Multi-Family EV Charging: A Different Animal
What makes multi-family charging unique? According to Kluesener, it’s fundamentally different from public charging infrastructure.
“People are charging all night – they live there,” he explains. “These stations are unlike the average of 15% utilization [for public stations]… charging stations in apartments typically see 50% utilization. They’re highly contested and need a greater degree of enforcement, communication between drivers, and coordination.”
Without proper management, this high-demand amenity can become a source of frustration rather than a selling point. “What’s designed to be an amenity ends up being a detractor for a property that does this poorly,” Kluesener notes.
This is why Matcha has built its software stack specifically for multi-family applications, using proven hardware but adding their own technology layer to handle the unique coordination challenges of residential charging.
The Value Proposition for Property Owners
For multi-family properties, the value is clear: attract and retain tenants without capital expenditure or operational headaches.
“Multi-family properties are in the business of renting apartments. They are not in the business of running an alternative fueling infrastructure in their property,” Kluesener emphasizes. He compares it to pool maintenance – properties hire specialized vendors rather than having property managers skim the pool themselves.
The business model aligns incentives perfectly. Matcha covers all installation and equipment costs, provides software at no cost to the landlord, and charges a retail price on the electricity. “It’s fundamentally a skin in the game business model where we don’t make money if the chargers break,” explains Kluesener. This addresses a global problem of charger reliability, as they’re “notorious for being broken and staying broken for months or years.”

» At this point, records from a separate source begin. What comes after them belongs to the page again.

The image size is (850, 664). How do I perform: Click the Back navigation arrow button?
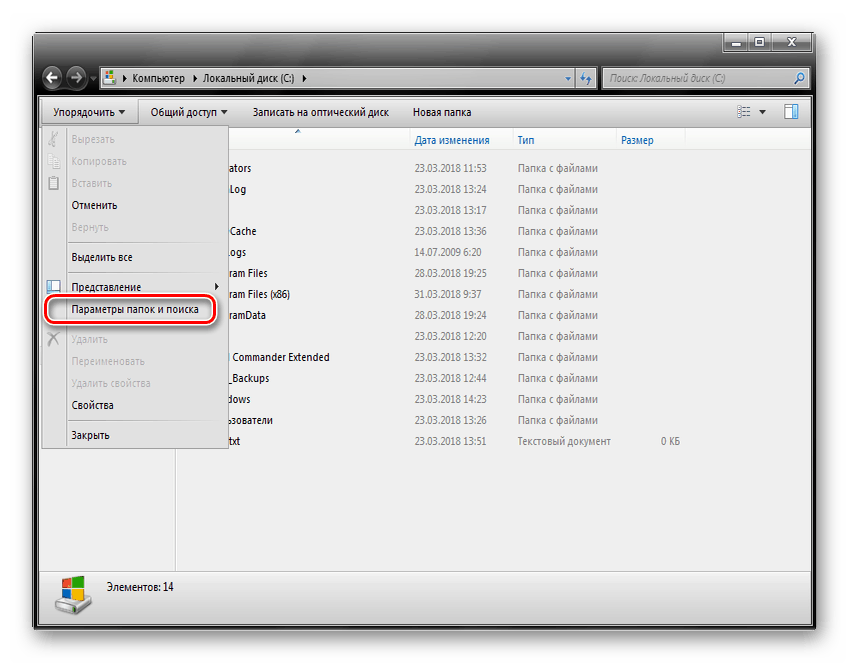point(52,78)
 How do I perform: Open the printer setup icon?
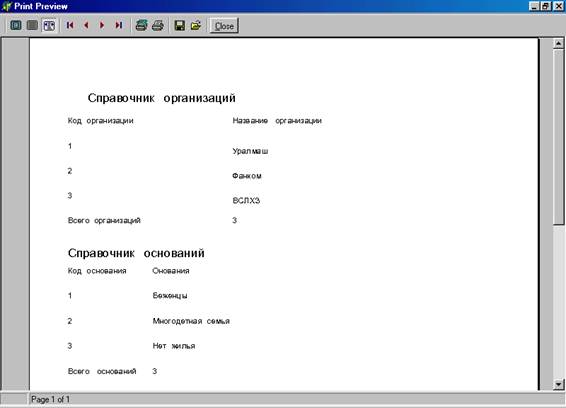coord(142,25)
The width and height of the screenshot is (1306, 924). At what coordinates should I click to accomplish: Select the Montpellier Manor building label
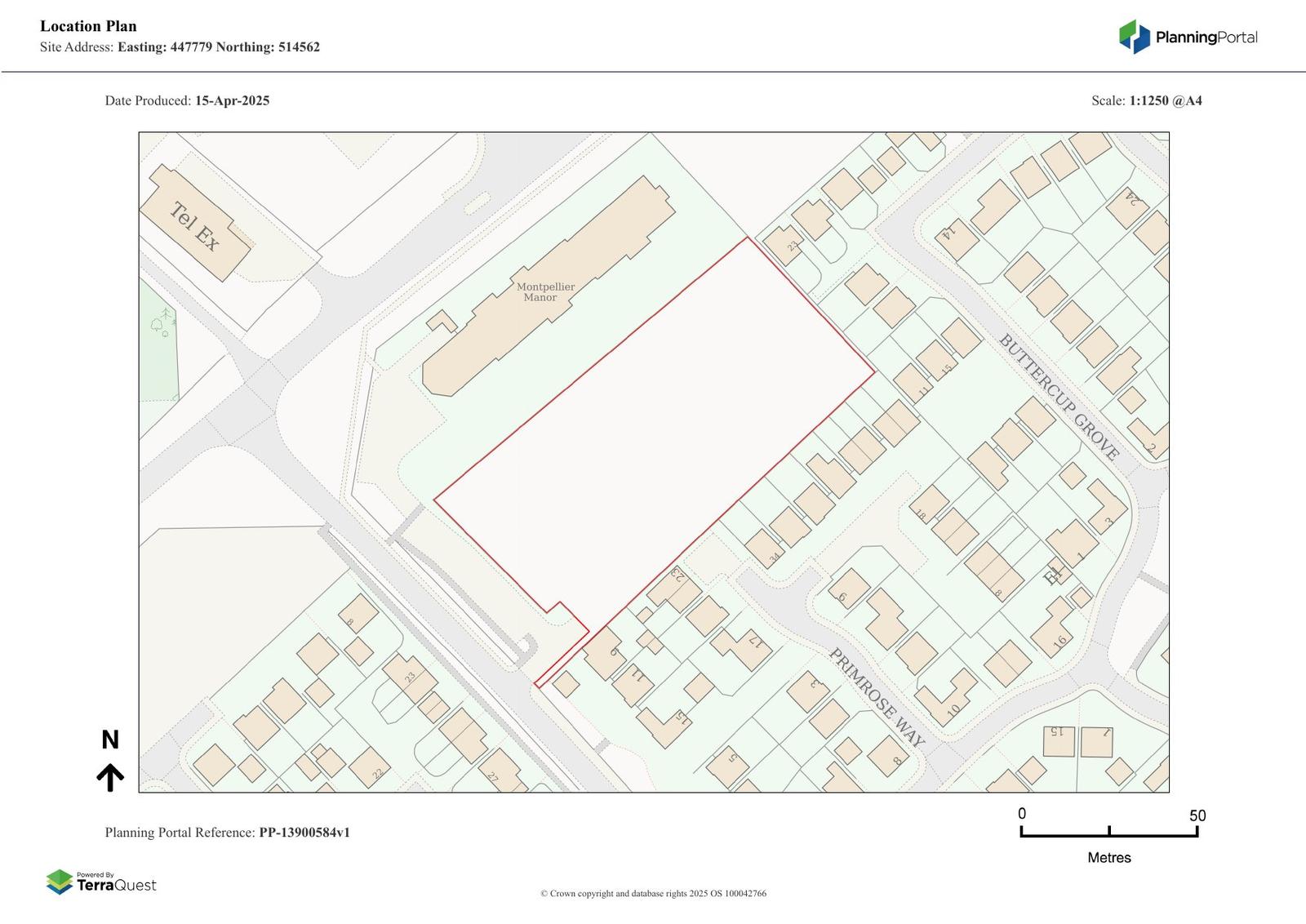[x=545, y=292]
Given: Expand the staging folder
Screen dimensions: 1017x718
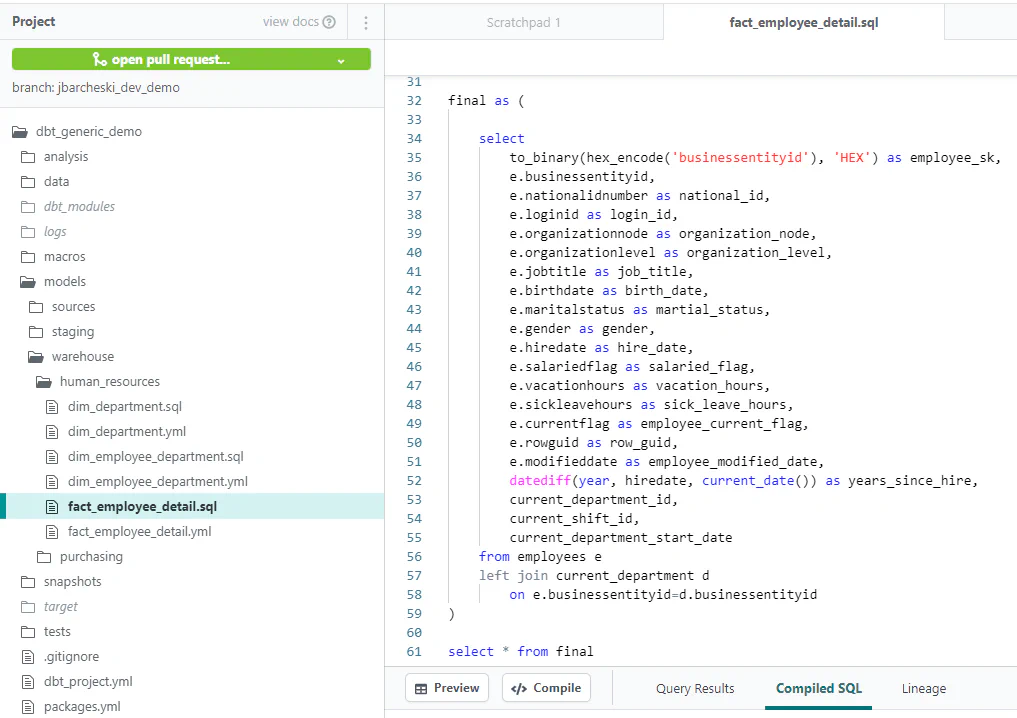Looking at the screenshot, I should pos(70,331).
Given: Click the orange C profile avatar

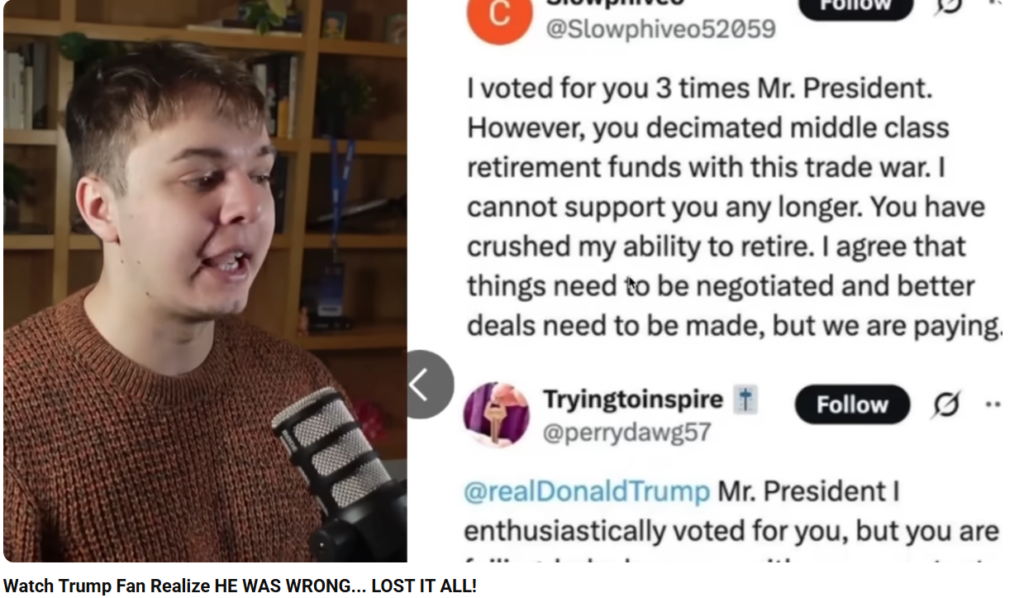Looking at the screenshot, I should 500,16.
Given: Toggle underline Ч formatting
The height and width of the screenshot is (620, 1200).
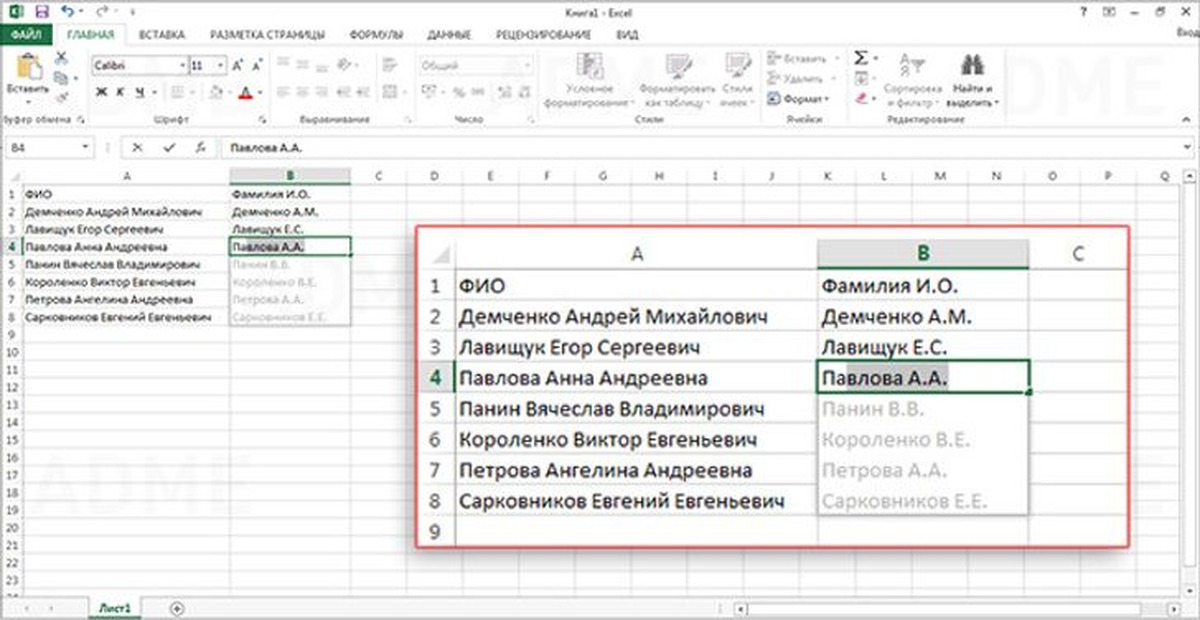Looking at the screenshot, I should pyautogui.click(x=141, y=93).
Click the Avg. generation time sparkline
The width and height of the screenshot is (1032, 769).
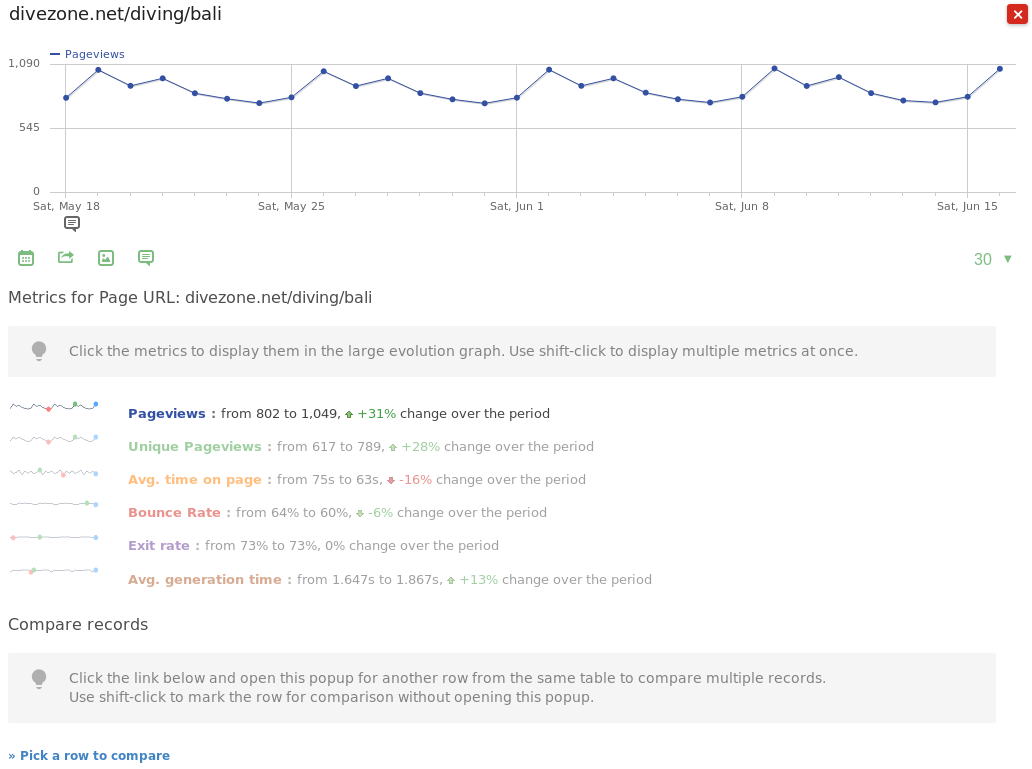(53, 571)
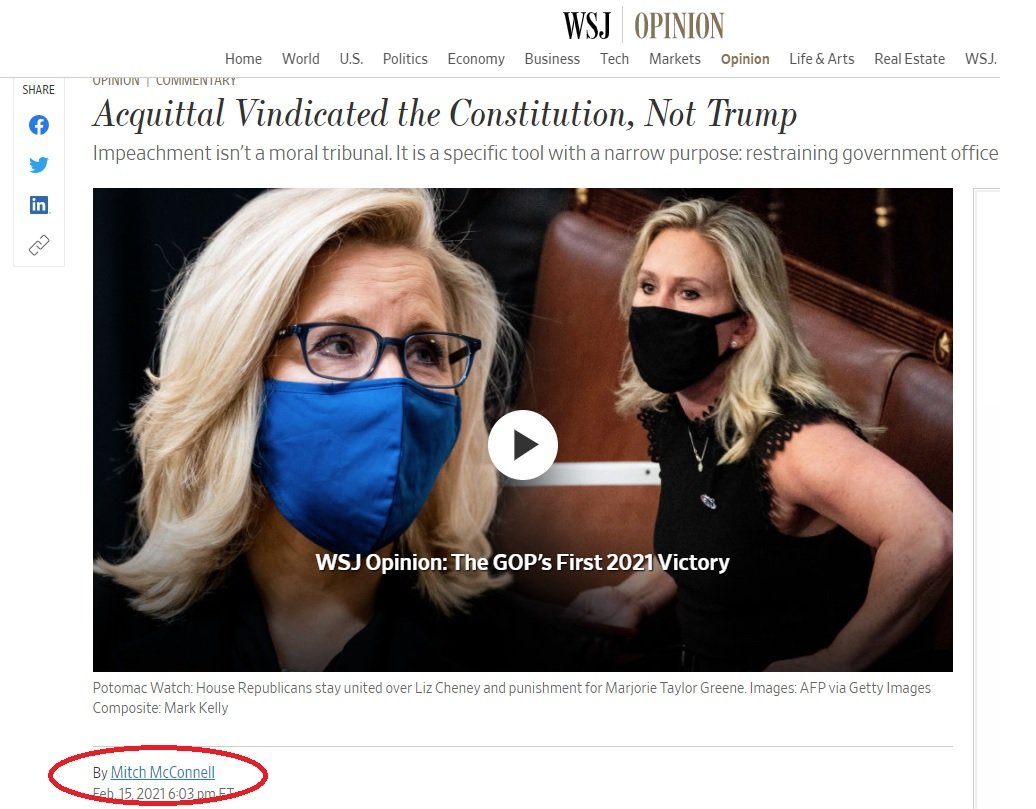Select Politics in the navigation bar
Image resolution: width=1036 pixels, height=809 pixels.
pos(405,59)
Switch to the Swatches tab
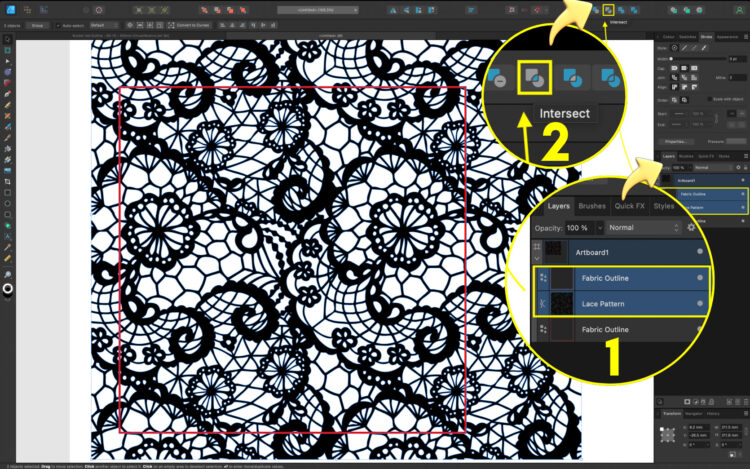750x469 pixels. (687, 36)
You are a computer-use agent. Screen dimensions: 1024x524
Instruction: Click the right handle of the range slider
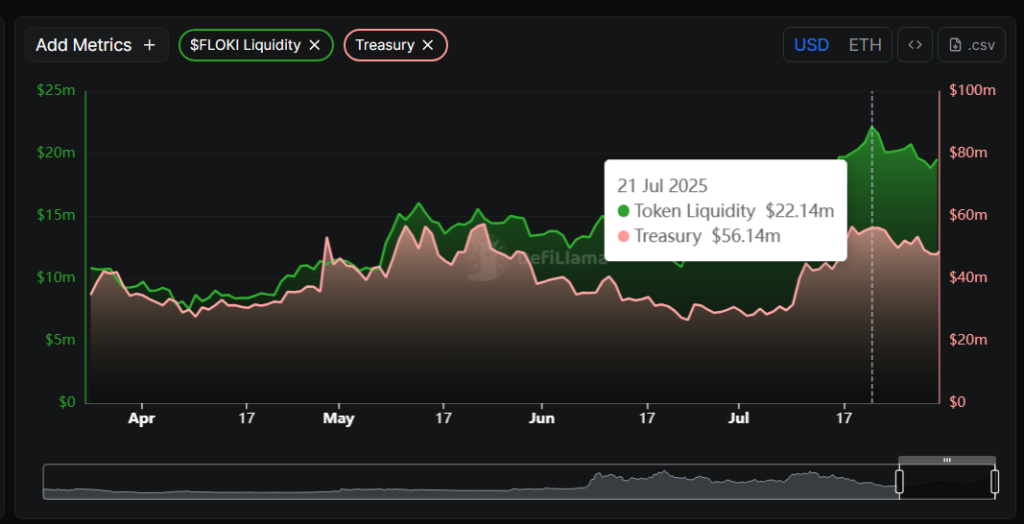[995, 482]
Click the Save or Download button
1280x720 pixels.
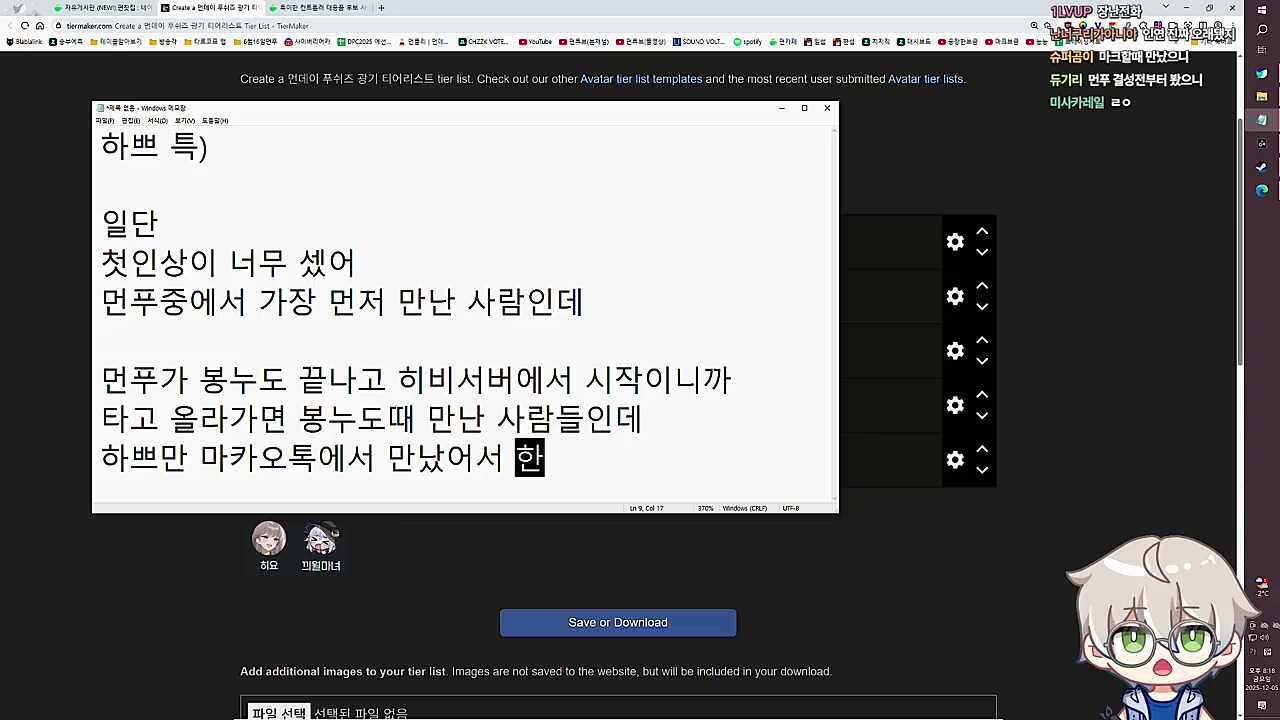617,622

Market Penetration and Expansion
Despite recent political shifts affecting federal funding for public charging infrastructure, Matcha is expanding rapidly. The company currently operates in seven states across 15 utility territories, with clients including Cushman Wakefield, Jones Street Residential, and the New York City Economic Development Corporation.
They’ve secured non-dilutive grant funding from Massachusetts and awards from NYSERDA in New York. And counterintuitively, the reduction in public charging subsidies has actually accelerated demand for private charging amenities like those Matcha provides.
“It’s sped up even since the federal election, because with the reduction in public access charging fees and incentives, there’s an increased emphasis on private access charging amenities,” Kluesener notes.
Looking Forward
Matcha is actively expanding westward, with launches planned in California and Arizona later this year, along with moves into New Jersey and Pennsylvania. From a product perspective, they’re developing energy management features for demand response, curtailment, time-of-use pricing, and other mechanisms to provide charging amenities without straining the electrical grid.
They’re also launching a reservations feature that Kluesener believes “will significantly improve the experience for highly utilized charging stations, allowing apartment residents to share stations effectively.”
As Kluesener quips, Matcha’s essence is wrapped up in the company’s namesake. “We’re providing all-day energy, just like the green tea you drink.”